▸ **Work to be completed**
In the records below, find the line that contains "Where should I click to: Set" and the line that contains "You are a computer-use agent.". Set down exactly those lines and every line between them, and nothing more.

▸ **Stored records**
════════

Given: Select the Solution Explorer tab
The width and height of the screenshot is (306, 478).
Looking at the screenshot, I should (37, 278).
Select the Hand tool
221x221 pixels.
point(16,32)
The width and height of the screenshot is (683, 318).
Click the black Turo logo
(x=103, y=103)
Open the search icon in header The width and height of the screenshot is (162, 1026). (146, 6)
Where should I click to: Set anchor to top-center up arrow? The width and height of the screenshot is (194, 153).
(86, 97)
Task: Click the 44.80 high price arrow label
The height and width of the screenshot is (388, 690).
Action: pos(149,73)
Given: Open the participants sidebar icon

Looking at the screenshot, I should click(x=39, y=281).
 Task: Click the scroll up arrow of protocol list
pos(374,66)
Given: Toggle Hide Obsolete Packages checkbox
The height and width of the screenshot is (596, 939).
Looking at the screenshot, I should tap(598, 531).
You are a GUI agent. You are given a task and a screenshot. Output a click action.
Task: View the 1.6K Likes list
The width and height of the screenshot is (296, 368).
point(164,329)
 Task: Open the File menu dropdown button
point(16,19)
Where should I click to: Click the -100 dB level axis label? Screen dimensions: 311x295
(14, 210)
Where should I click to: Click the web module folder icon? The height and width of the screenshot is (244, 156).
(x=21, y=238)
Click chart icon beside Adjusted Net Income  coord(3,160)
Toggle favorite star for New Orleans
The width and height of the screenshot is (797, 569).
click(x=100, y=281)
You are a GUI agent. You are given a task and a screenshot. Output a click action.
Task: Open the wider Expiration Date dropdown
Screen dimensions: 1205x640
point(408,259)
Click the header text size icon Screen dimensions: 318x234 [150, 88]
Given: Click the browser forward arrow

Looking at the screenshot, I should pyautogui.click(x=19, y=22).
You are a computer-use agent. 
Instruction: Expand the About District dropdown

════════

▸ **Written answer**
Where should I click to: Set anchor to top-center up arrow? The width and height of the screenshot is (194, 153).
(86, 97)
Task: Click the 44.80 high price arrow label
The height and width of the screenshot is (388, 690).
Action: pos(149,73)
Given: Open the participants sidebar icon

Looking at the screenshot, I should click(x=39, y=281).
 Task: Click the scroll up arrow of protocol list
pos(374,66)
Given: Toggle Hide Obsolete Packages checkbox
The height and width of the screenshot is (596, 939).
Looking at the screenshot, I should tap(598, 531).
You are a GUI agent. You are given a task and a screenshot. Output a click action.
Task: View the 1.6K Likes list
The width and height of the screenshot is (296, 368).
point(164,329)
 Task: Open the File menu dropdown button
point(16,19)
Where should I click to: Click the -100 dB level axis label? Screen dimensions: 311x295
(14, 210)
Where should I click to: Click the web module folder icon? The height and width of the screenshot is (244, 156).
(x=21, y=238)
Click chart icon beside Adjusted Net Income  coord(3,160)
Toggle favorite star for New Orleans
The width and height of the screenshot is (797, 569).
click(x=100, y=281)
You are a GUI agent. You are given a task and a screenshot. Output a click action.
Task: Open the wider Expiration Date dropdown
Screen dimensions: 1205x640
point(408,259)
Click the header text size icon Screen dimensions: 318x234 [150, 88]
Given: Click the browser forward arrow

Looking at the screenshot, I should pyautogui.click(x=19, y=22).
You are a computer-use agent. 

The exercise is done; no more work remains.